Sukses

Tahan Tembakau Impor, RI Bisa Terapkan Tarif Bea Masuk yang Besar

Pemerintah harus melindungi para petani tembakau lokal dengan membatasi impor tembakau.

Liputan6.com, Jakarta Volume tembakau impor yang masuk ke Indonesia masih cukup besar. Merujuk data BPS, total tembakau impor pada tahun lalu mencapai 91 ribu ton. Dari jumlah ini, kontribusi tembakau China mencapai 47,6 persen. 

Pemerintah dinilai bisa menerapkan kebijakan bea masuk tinggi demi melindungi kepentingan para petani tembakau di dalam negeri dari serbuan impor tersebut.

Penerapan kebijakan itu dinilai tidak bertentangan dengan perjanjian internasional karena mengacu demi melindungi kepentingan nasional negara bersangkutan.

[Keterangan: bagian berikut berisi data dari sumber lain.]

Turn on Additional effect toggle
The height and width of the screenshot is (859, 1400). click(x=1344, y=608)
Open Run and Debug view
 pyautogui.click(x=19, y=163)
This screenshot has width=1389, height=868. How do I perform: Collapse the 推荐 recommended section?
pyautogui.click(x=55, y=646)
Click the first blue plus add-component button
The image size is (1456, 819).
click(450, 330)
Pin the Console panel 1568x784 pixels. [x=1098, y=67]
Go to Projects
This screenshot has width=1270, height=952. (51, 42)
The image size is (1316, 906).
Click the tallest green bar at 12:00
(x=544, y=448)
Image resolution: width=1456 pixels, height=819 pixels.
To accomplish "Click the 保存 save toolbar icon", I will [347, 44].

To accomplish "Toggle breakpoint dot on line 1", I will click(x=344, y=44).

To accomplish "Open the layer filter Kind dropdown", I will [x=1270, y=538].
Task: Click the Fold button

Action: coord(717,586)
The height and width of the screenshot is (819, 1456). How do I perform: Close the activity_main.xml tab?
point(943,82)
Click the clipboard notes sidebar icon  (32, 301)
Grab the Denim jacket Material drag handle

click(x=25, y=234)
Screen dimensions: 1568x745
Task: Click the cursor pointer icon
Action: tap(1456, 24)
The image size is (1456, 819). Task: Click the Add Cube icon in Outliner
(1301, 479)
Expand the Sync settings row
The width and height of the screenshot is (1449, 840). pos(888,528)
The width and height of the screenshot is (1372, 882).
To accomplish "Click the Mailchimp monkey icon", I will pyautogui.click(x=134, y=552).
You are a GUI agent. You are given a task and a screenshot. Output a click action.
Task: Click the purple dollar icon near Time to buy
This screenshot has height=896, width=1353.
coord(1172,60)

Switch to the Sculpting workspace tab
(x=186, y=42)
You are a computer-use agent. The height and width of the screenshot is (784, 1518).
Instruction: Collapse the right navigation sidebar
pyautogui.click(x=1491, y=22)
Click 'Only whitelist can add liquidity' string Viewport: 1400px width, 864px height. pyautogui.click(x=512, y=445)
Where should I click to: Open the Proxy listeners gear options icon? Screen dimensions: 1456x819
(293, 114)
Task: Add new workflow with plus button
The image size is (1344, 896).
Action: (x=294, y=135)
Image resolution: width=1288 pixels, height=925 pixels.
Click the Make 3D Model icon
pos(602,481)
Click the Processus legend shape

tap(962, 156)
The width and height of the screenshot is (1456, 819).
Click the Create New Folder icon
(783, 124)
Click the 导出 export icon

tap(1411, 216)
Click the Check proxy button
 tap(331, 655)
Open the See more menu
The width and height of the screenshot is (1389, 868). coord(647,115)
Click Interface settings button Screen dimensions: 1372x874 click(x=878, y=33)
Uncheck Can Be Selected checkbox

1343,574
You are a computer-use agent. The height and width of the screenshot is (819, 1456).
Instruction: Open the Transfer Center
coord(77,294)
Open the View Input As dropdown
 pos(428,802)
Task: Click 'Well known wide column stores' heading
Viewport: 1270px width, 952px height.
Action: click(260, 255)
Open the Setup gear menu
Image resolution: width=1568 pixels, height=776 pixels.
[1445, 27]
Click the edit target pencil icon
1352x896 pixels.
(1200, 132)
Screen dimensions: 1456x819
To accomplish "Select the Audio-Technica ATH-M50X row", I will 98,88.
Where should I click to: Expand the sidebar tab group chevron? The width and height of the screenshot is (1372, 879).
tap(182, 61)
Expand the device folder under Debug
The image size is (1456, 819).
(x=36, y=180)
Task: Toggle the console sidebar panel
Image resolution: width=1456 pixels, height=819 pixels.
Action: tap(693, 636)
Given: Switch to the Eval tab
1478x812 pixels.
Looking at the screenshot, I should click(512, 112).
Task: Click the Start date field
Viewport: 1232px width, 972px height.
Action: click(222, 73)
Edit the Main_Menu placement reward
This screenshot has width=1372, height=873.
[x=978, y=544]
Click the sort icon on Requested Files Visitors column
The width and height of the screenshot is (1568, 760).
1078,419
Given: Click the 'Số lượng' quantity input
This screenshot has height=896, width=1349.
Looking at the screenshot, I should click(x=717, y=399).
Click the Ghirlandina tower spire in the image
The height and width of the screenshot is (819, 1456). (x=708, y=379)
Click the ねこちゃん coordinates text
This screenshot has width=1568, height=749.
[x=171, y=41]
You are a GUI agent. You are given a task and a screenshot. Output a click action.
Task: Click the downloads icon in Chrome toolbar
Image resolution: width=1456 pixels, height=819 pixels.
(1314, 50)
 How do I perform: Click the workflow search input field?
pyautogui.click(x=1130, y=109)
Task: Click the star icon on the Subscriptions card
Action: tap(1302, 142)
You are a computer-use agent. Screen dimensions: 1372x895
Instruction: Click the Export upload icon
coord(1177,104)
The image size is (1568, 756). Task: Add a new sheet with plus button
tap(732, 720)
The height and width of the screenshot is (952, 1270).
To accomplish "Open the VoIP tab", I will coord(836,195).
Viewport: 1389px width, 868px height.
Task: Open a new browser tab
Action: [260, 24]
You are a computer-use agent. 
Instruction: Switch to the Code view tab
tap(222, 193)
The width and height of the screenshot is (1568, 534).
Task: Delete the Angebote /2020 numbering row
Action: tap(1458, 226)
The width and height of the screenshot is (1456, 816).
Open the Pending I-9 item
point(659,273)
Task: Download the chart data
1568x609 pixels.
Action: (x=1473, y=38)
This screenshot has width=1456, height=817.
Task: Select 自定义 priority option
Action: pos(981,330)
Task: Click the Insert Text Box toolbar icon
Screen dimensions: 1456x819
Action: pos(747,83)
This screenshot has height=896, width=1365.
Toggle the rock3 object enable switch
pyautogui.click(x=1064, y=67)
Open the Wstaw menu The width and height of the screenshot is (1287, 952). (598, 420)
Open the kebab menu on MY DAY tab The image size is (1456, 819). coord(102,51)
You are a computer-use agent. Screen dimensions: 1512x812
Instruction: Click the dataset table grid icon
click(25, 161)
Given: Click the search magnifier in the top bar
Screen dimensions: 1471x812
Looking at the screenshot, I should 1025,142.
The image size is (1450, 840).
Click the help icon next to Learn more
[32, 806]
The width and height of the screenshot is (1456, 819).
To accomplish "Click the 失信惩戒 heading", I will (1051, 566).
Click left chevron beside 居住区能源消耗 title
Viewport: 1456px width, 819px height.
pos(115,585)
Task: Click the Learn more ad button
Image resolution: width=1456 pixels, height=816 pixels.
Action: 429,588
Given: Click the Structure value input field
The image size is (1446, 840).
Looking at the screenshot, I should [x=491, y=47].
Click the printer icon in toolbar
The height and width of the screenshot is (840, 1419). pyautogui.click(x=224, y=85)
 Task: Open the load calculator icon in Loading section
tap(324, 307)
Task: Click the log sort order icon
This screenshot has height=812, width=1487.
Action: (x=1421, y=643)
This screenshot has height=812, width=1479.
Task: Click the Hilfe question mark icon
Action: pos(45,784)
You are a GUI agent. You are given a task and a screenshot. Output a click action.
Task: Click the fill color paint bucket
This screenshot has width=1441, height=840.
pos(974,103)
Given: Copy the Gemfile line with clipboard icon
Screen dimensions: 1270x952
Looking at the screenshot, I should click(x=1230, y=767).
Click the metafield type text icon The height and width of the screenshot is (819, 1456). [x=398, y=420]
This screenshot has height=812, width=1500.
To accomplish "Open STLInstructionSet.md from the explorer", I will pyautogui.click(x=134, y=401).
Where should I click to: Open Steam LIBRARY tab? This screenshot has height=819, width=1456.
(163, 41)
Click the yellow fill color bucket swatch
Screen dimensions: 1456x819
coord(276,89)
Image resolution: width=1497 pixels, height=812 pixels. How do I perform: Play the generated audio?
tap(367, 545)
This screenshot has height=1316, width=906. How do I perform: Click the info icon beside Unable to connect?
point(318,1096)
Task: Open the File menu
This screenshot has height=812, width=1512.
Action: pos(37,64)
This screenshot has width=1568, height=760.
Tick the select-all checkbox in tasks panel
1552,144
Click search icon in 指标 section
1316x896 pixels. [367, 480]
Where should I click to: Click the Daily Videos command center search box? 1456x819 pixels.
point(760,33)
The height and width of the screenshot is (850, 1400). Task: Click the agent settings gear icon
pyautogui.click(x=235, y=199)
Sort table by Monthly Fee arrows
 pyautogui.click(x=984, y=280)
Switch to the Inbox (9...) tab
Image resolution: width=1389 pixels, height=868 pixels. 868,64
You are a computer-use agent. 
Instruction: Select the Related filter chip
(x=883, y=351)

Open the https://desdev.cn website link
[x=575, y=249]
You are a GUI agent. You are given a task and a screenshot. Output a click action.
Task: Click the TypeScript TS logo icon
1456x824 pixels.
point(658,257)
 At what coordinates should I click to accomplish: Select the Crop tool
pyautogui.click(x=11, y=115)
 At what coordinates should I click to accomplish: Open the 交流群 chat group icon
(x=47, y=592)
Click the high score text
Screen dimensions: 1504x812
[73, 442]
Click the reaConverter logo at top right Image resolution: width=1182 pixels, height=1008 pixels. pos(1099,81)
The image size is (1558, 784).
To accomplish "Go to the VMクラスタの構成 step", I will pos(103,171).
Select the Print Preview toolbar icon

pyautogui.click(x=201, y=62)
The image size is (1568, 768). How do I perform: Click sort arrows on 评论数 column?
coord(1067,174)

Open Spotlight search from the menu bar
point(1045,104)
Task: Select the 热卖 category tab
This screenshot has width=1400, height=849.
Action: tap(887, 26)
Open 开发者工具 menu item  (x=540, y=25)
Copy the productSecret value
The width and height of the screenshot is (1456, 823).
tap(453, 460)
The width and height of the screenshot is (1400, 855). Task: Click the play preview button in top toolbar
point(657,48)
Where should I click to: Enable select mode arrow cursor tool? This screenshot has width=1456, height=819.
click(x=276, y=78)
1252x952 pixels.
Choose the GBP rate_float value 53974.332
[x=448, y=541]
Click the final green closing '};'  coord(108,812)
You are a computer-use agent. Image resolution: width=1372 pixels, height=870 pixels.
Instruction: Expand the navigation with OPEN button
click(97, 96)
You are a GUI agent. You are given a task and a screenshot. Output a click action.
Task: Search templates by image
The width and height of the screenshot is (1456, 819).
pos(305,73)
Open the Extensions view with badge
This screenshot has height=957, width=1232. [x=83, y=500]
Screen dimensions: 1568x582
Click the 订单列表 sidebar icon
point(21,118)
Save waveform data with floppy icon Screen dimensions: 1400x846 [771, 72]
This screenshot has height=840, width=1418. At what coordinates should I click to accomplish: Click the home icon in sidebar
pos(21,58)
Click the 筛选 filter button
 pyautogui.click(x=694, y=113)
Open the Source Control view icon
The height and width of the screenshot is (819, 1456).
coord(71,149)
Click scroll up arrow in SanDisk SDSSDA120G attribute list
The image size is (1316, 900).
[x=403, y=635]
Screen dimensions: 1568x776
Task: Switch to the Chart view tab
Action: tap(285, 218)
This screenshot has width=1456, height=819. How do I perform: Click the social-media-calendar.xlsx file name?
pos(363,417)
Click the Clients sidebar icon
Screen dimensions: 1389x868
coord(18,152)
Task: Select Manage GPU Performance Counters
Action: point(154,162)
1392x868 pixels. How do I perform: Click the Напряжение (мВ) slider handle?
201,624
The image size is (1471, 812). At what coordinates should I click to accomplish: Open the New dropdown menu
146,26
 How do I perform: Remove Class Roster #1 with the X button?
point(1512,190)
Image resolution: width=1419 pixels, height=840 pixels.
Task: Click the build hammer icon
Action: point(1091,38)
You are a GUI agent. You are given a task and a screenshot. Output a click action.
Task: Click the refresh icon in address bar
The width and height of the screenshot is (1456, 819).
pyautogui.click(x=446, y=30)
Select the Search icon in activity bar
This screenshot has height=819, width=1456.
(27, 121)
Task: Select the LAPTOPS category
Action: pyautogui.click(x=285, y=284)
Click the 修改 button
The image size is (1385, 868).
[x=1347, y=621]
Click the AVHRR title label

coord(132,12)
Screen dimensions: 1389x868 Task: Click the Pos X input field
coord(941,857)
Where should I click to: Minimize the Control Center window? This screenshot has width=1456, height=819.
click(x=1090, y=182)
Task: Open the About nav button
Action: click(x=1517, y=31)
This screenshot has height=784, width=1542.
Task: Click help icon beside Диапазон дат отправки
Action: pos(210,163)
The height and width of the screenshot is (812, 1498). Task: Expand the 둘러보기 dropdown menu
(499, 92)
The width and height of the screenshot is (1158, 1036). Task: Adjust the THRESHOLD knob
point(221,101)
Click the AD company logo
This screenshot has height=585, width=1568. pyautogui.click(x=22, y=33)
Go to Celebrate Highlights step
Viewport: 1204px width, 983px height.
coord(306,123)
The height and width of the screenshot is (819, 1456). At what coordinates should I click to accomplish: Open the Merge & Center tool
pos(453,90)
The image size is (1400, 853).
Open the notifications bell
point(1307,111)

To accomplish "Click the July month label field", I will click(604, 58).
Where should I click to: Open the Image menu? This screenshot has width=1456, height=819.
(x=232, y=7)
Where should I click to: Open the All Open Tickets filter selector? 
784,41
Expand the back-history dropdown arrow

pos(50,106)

Peneliti Asosiasi Ekonomi Politik Indonesia (AEPI) Salamuddin Daeng (AEPI) mengemukakan, saat ini setiap negara mendahulukan kepentingan nasional mereka, terutama sektor yang memberi dampak ekonomi signifikan, dalam setiap negosiasi regulasi perdagangan.

Seperti di Indonesia. Tembakau yang ditanam petani dinilai ikut berkontribusi mendorong ekonomi. Salah satu instrumen perdagangan bebas yang dapat digunakan untuk melindungi kepentingan dalam negeri adalah Agreement on Technical Barriers to Trade (TBT). 

“Dalam konteks Indonesia, upaya pembatasan perdagangan tembakau dapat difokuskan pada isu impor tembakau. Adapun instrumen yang bisa digunakan yakni bea masuk (tarif) yang tinggi pada impor tembakau,” jelas dia, Selasa (30/5/2017).

Pemerintah bisa menggunakan bea masuk tinggi, dengan alasan perlindungan pada hak asasi petani dalam menanam tembakau yang sudah tergerus produk impor dan juga alasan lingkungan hidup. 

Misalnya petani tembakau bisa merambah hutan jika mereka tidak lagi menanam tembakau yang memicu kerusakan hutan Indonesia. Umumnya negara negara maju peduli dengan masalah ini sehingga relatif tidak akan ada resistensi.

Daeng menjelaskan, TBT merupakan perjanjian dalam World Trade Organization (WTO) menyangkut pembatasan perdagangan atas dasar kepentingan nasional suatu negara. TBT berkaitan dengan promosi terhadap standar internasional, berkaitan dengan masalah kesehatan, lingkungan hidup dan hak asasi manusia.

Negosiasi dan pengaturan TBT dalam WTO, kata Daeng, meliputi seluruh produk pertanian dan industri, namun tidak termasuk isu sanitary dan phitosanitary karena telah diatur sebagai bentuk pembatasan perdagangan tersendiri. 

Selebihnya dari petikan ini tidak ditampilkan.